● SUPPLIED TEXT:
|---|
Many sunscreens unsafe for kids
For decades, the importance of using sunscreen has been the mantra of many medical professionals. A new report from the Environmental Working Group, however, says that the vast majority of sunscreens contains unsafe chemicals. How can you know if what you are using is safe?
Don't forget the sunscreen! How many times have you heard or said those very words? Probably countless times, but the good intentions behind wearing sunscreen may be lost in a sea of unsafe ingredients. The Environmental Working Group recently released their 2010 Sunscreen Guide, which details the landscape of sunscreens available.
Researchers for the EWG evaluated 500 beach and sport sunscreens for the report, but only 8 percent (that's just 39!) were recommended by the group.
Why so few?
The EWG found unsafe chemicals in many sunscreens, including a form of vitamin A (called retinyl palmitate) and oxybenzone.
According to the report, a number of sunscreens come with exaggerated SPF claims. Furthermore, many contain ingredients that could be hazardous. Those ingredients include Vitamin A, which new government data suggests could accelerate the development of skin lesions and tumors. "This year, new concerns have arisen about a form of vitamin A called retinyl palmitate, found in 41 percent of sunscreens. The FDA is investigating whether this compound may accelerate skin damage and elevate skin cancer risk when applied to skin exposed to sunlight," says the report.
The report also cautions against sunscreens that contain oxybenzone, which is said to disrupt hormones.
research your sunscreen
Buying sunscreen isn't as simple as picking up a bottle at the drugstore . Doing your research before buying is critical to ensuring that the one you purchase is safe. The EWG says, however, that sunscreen shouldn't be used as the primary method of protection from the sun. The group says hats, protective clothing and shade are more reliable.
|---|
● DIRECTIONS:
a – List the sun protection methods that the sunscreen article says the EWG considers more reliable than sunscreen.
b – Carry on the article about unsafe sunscreens from the point where it ends.

● GIVEN DATA:
|---|
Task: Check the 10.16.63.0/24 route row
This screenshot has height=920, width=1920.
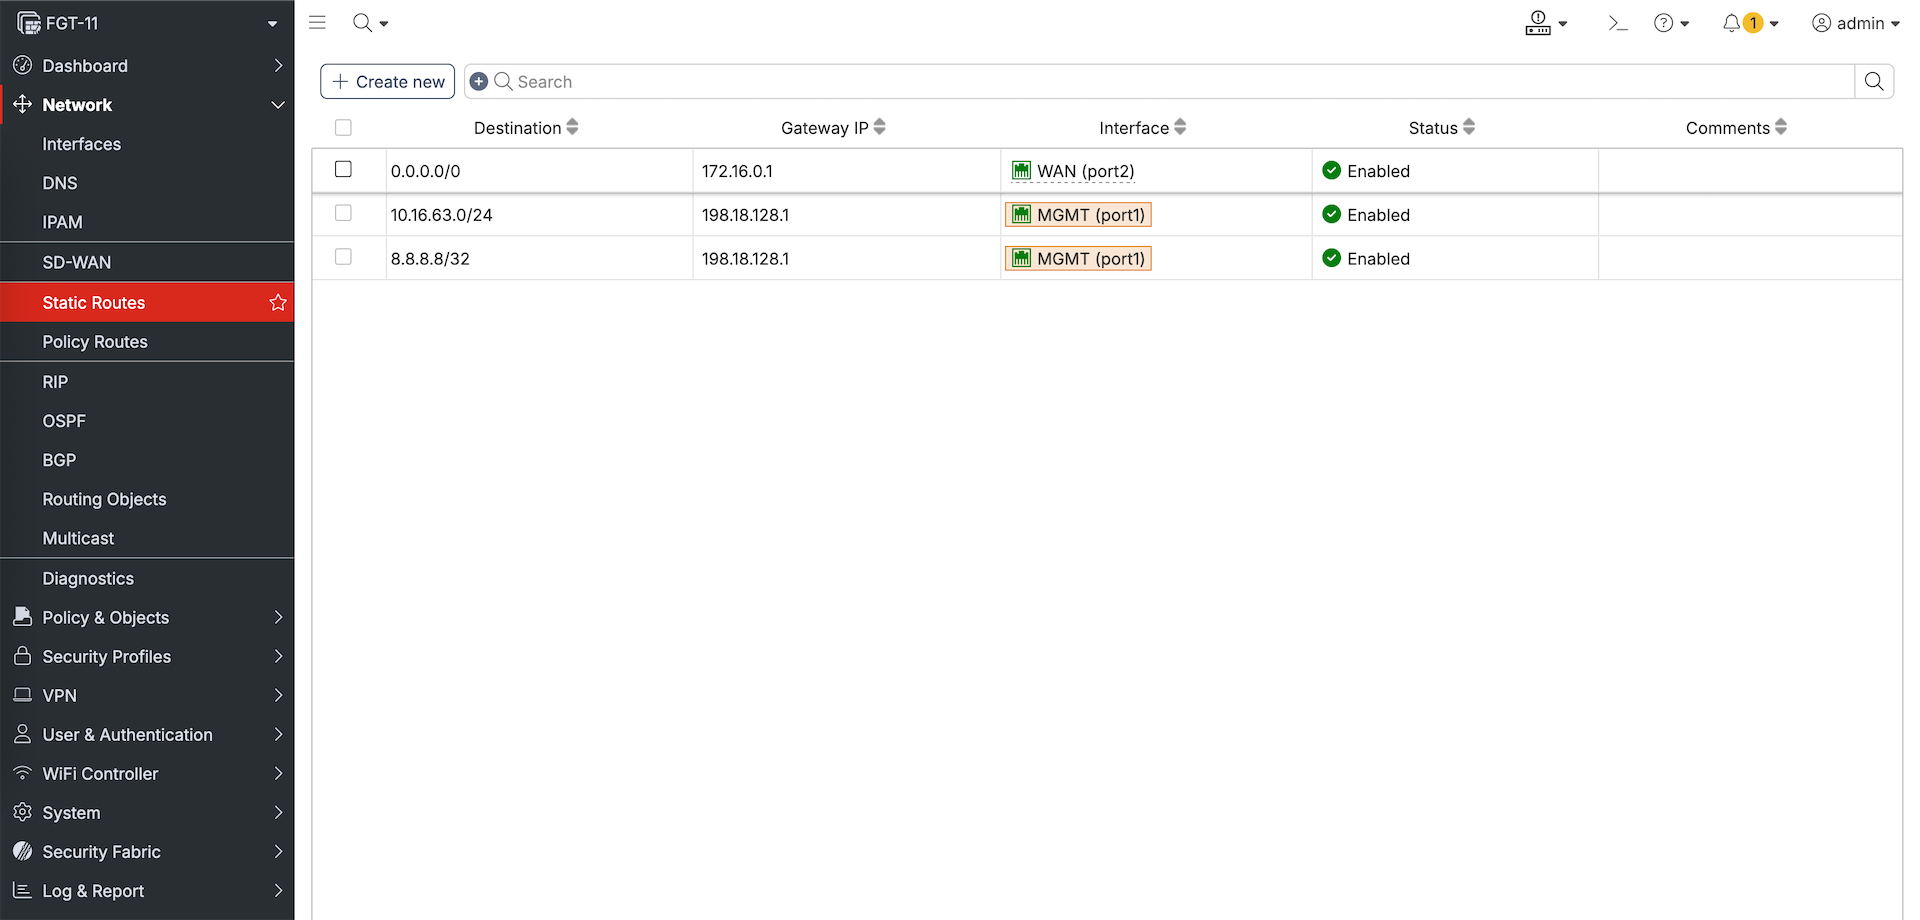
|---|
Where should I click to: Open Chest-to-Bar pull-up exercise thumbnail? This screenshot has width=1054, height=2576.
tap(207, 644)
|---|
● RESULTS FOR THE EXERCISE:
a – Hats, protective clothing and shade.

b –
Does that mean you should skip the sunscreen altogether? Definitely not, says the American Society for Dermatologic Surgery. It remains an effective way to combat dangerous UV rays. "While the ASDS encourages the US Food and Drug Administration to finalize proposed sunscreen labeling to help consumers select the type that will best meet their needs, we strongly support the use of sunscreen," says Darrell Rigel, MD, past president of the ASDS and clinical professor of dermatology at New York University Medical Center. "Sunscreen products have been thoroughly studied, tested and used safely for more than 30 years to protect consumers against the harmful effects of UV radiation contained in sunlight, including skin cancer."
Is your sunscreen safe?
Wondering if your sunscreen is safe? You can look up products in the EWG's database to see how it rates, but don't be too surprised if yours doesn't make the cut -- the vast majority don't. (I checked out the two that my family uses, and both scored poorly. We'll be changing ours ASAP.)